[Exercise task] Output every line of the material below, unchanged and in its original order.

Dataset material
┄┄┄┄┄┄┄┄┄┄┄┄┄┄┄┄┄┄┄┄

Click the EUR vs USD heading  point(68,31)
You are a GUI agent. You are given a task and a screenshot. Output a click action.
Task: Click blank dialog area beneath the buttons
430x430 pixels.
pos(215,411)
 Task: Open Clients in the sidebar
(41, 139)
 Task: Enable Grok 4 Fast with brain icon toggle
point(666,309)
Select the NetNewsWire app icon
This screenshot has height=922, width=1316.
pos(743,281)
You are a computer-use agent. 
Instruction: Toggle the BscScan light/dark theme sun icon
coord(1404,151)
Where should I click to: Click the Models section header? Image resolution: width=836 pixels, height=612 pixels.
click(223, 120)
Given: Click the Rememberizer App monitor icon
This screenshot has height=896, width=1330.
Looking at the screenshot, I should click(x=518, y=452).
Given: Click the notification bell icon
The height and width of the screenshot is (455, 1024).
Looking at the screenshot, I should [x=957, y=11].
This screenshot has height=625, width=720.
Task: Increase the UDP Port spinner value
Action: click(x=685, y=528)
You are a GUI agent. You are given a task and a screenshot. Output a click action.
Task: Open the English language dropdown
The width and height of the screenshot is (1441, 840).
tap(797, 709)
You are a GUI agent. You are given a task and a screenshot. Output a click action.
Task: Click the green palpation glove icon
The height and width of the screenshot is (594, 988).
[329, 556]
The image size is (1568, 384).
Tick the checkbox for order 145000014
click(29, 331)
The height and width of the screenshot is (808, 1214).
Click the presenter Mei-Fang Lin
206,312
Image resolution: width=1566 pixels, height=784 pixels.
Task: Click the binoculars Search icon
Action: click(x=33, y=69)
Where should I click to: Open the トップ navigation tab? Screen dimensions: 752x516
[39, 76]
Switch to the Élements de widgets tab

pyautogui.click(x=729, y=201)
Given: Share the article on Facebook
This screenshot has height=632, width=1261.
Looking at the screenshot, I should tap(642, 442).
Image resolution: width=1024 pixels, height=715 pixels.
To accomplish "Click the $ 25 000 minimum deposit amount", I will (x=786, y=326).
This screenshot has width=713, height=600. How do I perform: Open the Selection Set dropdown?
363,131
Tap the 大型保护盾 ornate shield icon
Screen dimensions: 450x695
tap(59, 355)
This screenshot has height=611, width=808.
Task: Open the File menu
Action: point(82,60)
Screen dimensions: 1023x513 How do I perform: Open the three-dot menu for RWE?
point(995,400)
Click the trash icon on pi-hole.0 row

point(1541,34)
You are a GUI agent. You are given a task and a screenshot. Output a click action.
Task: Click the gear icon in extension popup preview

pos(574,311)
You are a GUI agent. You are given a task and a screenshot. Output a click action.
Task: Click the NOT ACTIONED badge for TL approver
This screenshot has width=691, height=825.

┄┄┄┄┄┄┄┄┄┄┄┄┄┄┄┄┄┄┄┄

[Worked solution]
Click the EUR vs USD heading  point(68,31)
You are a GUI agent. You are given a task and a screenshot. Output a click action.
Task: Click blank dialog area beneath the buttons
430x430 pixels.
pos(215,411)
 Task: Open Clients in the sidebar
(41, 139)
 Task: Enable Grok 4 Fast with brain icon toggle
point(666,309)
Select the NetNewsWire app icon
This screenshot has height=922, width=1316.
pos(743,281)
You are a computer-use agent. 
Instruction: Toggle the BscScan light/dark theme sun icon
coord(1404,151)
Where should I click to: Click the Models section header? Image resolution: width=836 pixels, height=612 pixels.
click(223, 120)
Given: Click the Rememberizer App monitor icon
This screenshot has height=896, width=1330.
Looking at the screenshot, I should click(x=518, y=452).
Given: Click the notification bell icon
The height and width of the screenshot is (455, 1024).
Looking at the screenshot, I should [x=957, y=11].
This screenshot has height=625, width=720.
Task: Increase the UDP Port spinner value
Action: click(x=685, y=528)
You are a GUI agent. You are given a task and a screenshot. Output a click action.
Task: Open the English language dropdown
The width and height of the screenshot is (1441, 840).
tap(797, 709)
You are a GUI agent. You are given a task and a screenshot. Output a click action.
Task: Click the green palpation glove icon
The height and width of the screenshot is (594, 988).
[329, 556]
The image size is (1568, 384).
Tick the checkbox for order 145000014
click(29, 331)
The height and width of the screenshot is (808, 1214).
Click the presenter Mei-Fang Lin
206,312
Image resolution: width=1566 pixels, height=784 pixels.
Task: Click the binoculars Search icon
Action: click(x=33, y=69)
Where should I click to: Open the トップ navigation tab? Screen dimensions: 752x516
[39, 76]
Switch to the Élements de widgets tab

pyautogui.click(x=729, y=201)
Given: Share the article on Facebook
This screenshot has height=632, width=1261.
Looking at the screenshot, I should tap(642, 442).
Image resolution: width=1024 pixels, height=715 pixels.
To accomplish "Click the $ 25 000 minimum deposit amount", I will (x=786, y=326).
This screenshot has width=713, height=600. How do I perform: Open the Selection Set dropdown?
363,131
Tap the 大型保护盾 ornate shield icon
Screen dimensions: 450x695
tap(59, 355)
This screenshot has height=611, width=808.
Task: Open the File menu
Action: point(82,60)
Screen dimensions: 1023x513 How do I perform: Open the three-dot menu for RWE?
point(995,400)
Click the trash icon on pi-hole.0 row

point(1541,34)
You are a GUI agent. You are given a task and a screenshot. Output a click action.
Task: Click the gear icon in extension popup preview

pos(574,311)
You are a GUI agent. You are given a task and a screenshot. Output a click action.
Task: Click the NOT ACTIONED badge for TL approver
This screenshot has width=691, height=825.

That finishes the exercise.